◆ **Work instructions**
Reproduce the listing below exactly, except for its pictures.

◆ **Data for this exercise**
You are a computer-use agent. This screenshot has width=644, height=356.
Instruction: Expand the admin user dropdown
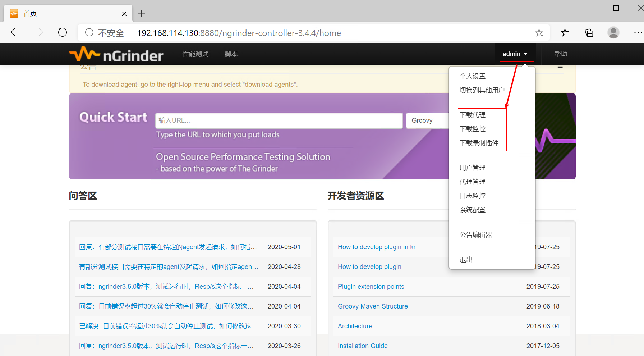(x=516, y=54)
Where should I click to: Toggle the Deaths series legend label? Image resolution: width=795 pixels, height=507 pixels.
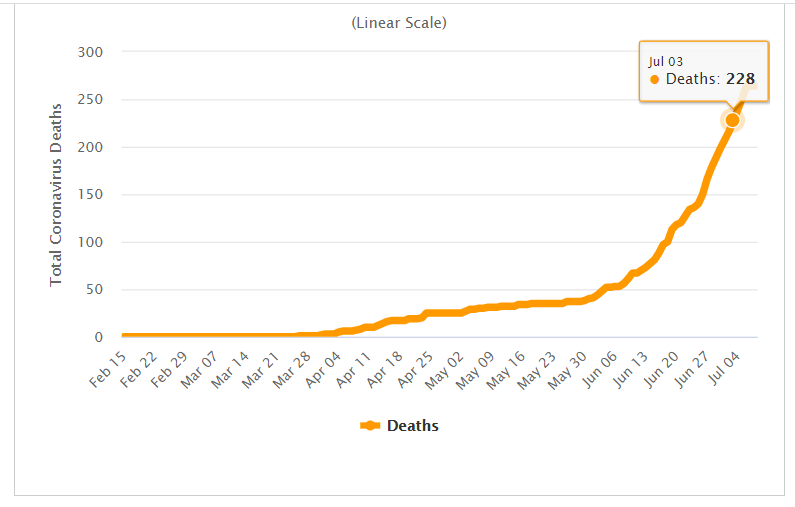coord(412,426)

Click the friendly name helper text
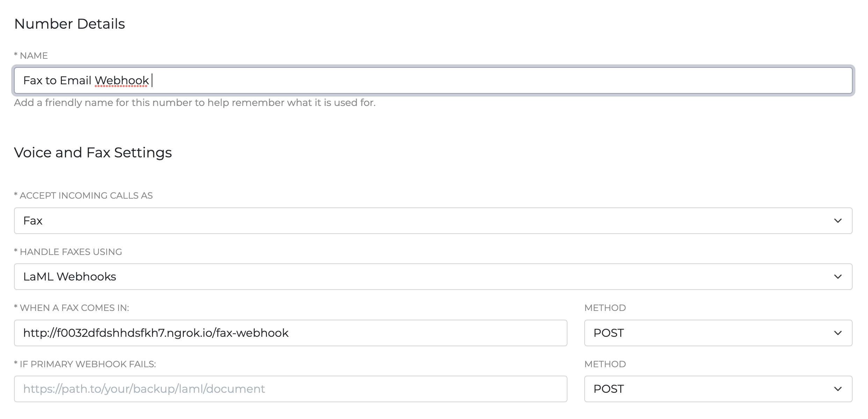195,102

◆ **Response area**
You are a computer-use agent. This screenshot has width=644, height=356.
Instruction: Expand the admin user dropdown
(x=516, y=54)
Where should I click to: Toggle the Deaths series legend label? Image resolution: width=795 pixels, height=507 pixels.
coord(412,426)

Click the friendly name helper text
195,102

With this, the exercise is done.